Vivre en Espagne transforme le quotidien. Nouvelles langues, nouveaux codes sociaux, nouveaux repères : même si, pour les Français, la proximité avec Barcelone facilite la transition, le cerveau tourne à plein régime. Entre stimulation cognitive et sentiment de solitude, l’expatriation bouscule nos circuits comme nos émotions. Que se passe-t-il vraiment dans nos têtes lorsque l’on s’installe à l’étranger ?
Photos : Clementine Laurent
Comprendre l’espagnol au travail, se familiariser avec le catalan dans la rue, prendre le rythme des repas à 14h, s’habituer à une plus grande proximité sociale. Arrivée il y a un an et demi, Charlotte, 24 ans, se souvient de ses premiers jours à Barcelone. : « au début, c’était très fatiguant… mais j’ai plutôt apprécié ce côté-là, c’était assez challengeant », confie la jeune fille, arrivée pour un stage, puis embauchée dans une entreprise de cosmétique.
Comme pour beaucoup de nouveaux arrivants à Barcelone où cohabitent catalan et castillan, ces changements demandent un effort cognitif intense. Thomas*, 27 ans, vit à Barcelone depuis deux ans, où il a installé son cabinet d’ostéopathe. Pour lui, les premières semaines ont surtout été un tourbillon : découverte de la culture locale, rencontres faciles, sensation de redémarrer à zéro.

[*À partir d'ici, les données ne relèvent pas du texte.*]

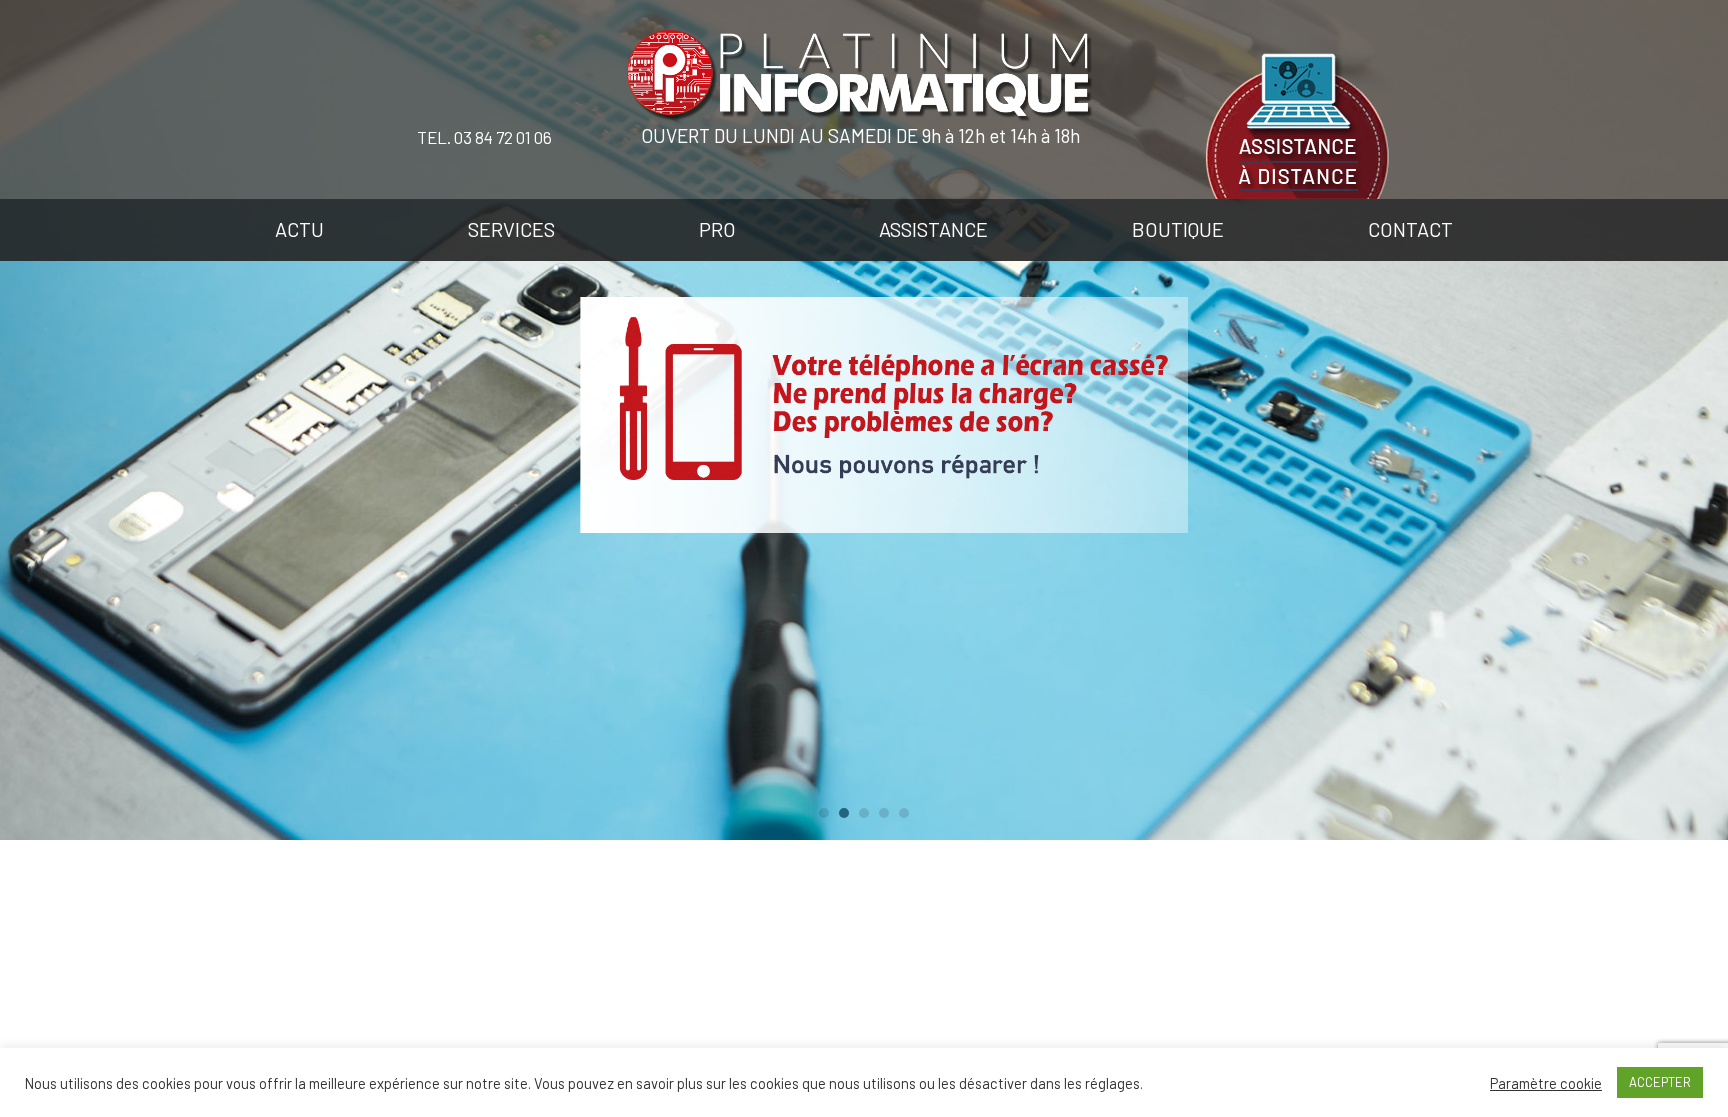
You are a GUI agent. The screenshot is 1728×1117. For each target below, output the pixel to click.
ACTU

Un shoot de nouveauté stimulant et énergivore
Cette phase d’euphorie n’a rien d’anodin. « L’arrivée active la libération de dopamine, générant un sentiment d’excitation et de motivation propre à la découverte », explique la neuropsychologue Sarah Joanne. Le cerveau réagit comme face à un grand projet : curieux, mais débordé, il fait face à de nombreux défis cognitifs et émotionnels. Beaucoup d’automatismes qui facilitent le traitement de multiples informations quotidiennes sont absents. « Cette stimulation constante peut aussi créer une surcharge sensorielle et émotionnelle, le temps que le cerveau trouve un nouvel équilibre », poursuit-elle.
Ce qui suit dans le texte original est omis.